Eric Verhaeghe : Il faut revenir aux fondamentaux du macronisme pour comprendre ce point. Emmanuel Macron dit souvent "protéger et libérer". C'est une formule paradoxale qui signifie en réalité "protéger pour contrôler". Nous touchons ici aux fondamentaux de l'État-Providence et à la stratégie d'autorité déployée par l'État. Alors que, dans une démocratie illibérale, l'État exerce son autorité de façon directe, policière, menaçante, de façon négative en quelque sorte, en France, paradis de l'État-Providence, l'autorité s'exerce par les externalités positives de la protection. L'État est obèse et intrusif pour votre bien, dans votre intérêt. C'est pour vous protéger, bien entendu. Le résultat est toutefois le même : l'État contrôle les individus et n'a qu'une idée en tête, réduire sans cesse la marge de liberté individuelle pour asservir la population. Insistons sur ce point : cet asservissement ne suit pas les voies coercitives, dures, de pays comme la Corée du Nord. Il parie sur le consentement à la servitude que chacun peut suivre par facilité, ou par paresse. L'État-Providence recherche l'addiction à l'asservissement chez chacun.

Dans ce cadre, il est assez naturel qu'Emmanuel Macron trouve dans la santé publique un espace idéal pour affirmer son sens de la verticalité. L'asservissement exige que les décision soient prises par l'État jacobin, depuis le sommet, et qu'il bannisse la déconcentration des pouvoirs. 

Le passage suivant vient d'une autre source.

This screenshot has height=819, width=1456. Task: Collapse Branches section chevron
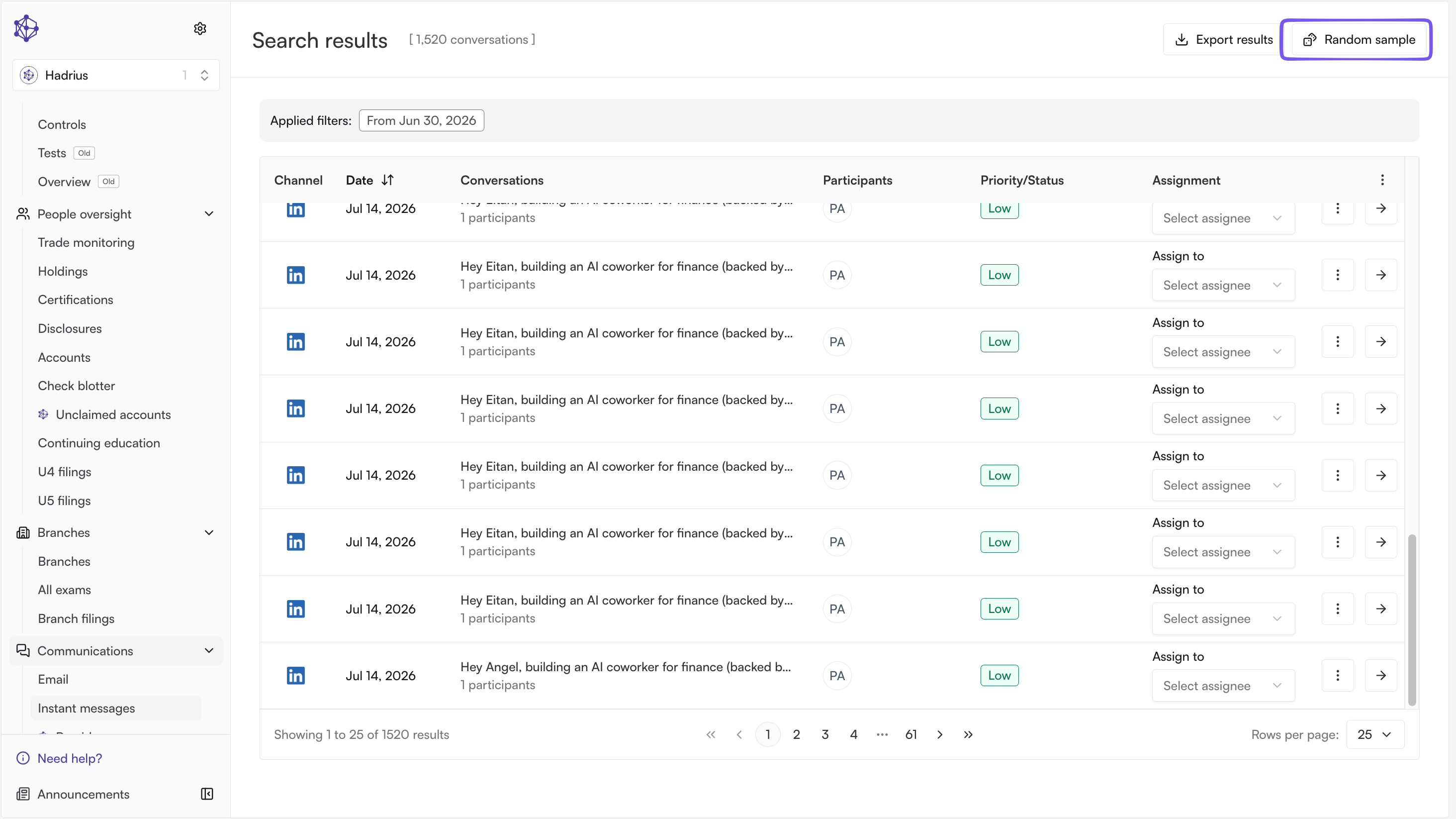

Stéphane Rozès : Dans les périodes d’inquiétudes, de crises, un réflexe de posture Bonapartiste du président revient. C’est à l’État de prévenir différents types de crises, notamment des crises sanitaires, et par la suite c’est à lui d’y répondre. Mais dans le cas de la crise du Covid-19, il est responsable de différents dysfonctionnements. L’État est composé de deux choses : d’une administration qui est là pour exécuter les directives du politique et à son sommet il y a des politiques qui doivent être en mesure de faire les bons choix, de bien arbitrer, de bien anticiper et notamment de mobiliser des entreprises. Le politique doit donner les bonnes instructions à l’administration. De ce point de vue, le politique a failli dans cette crise.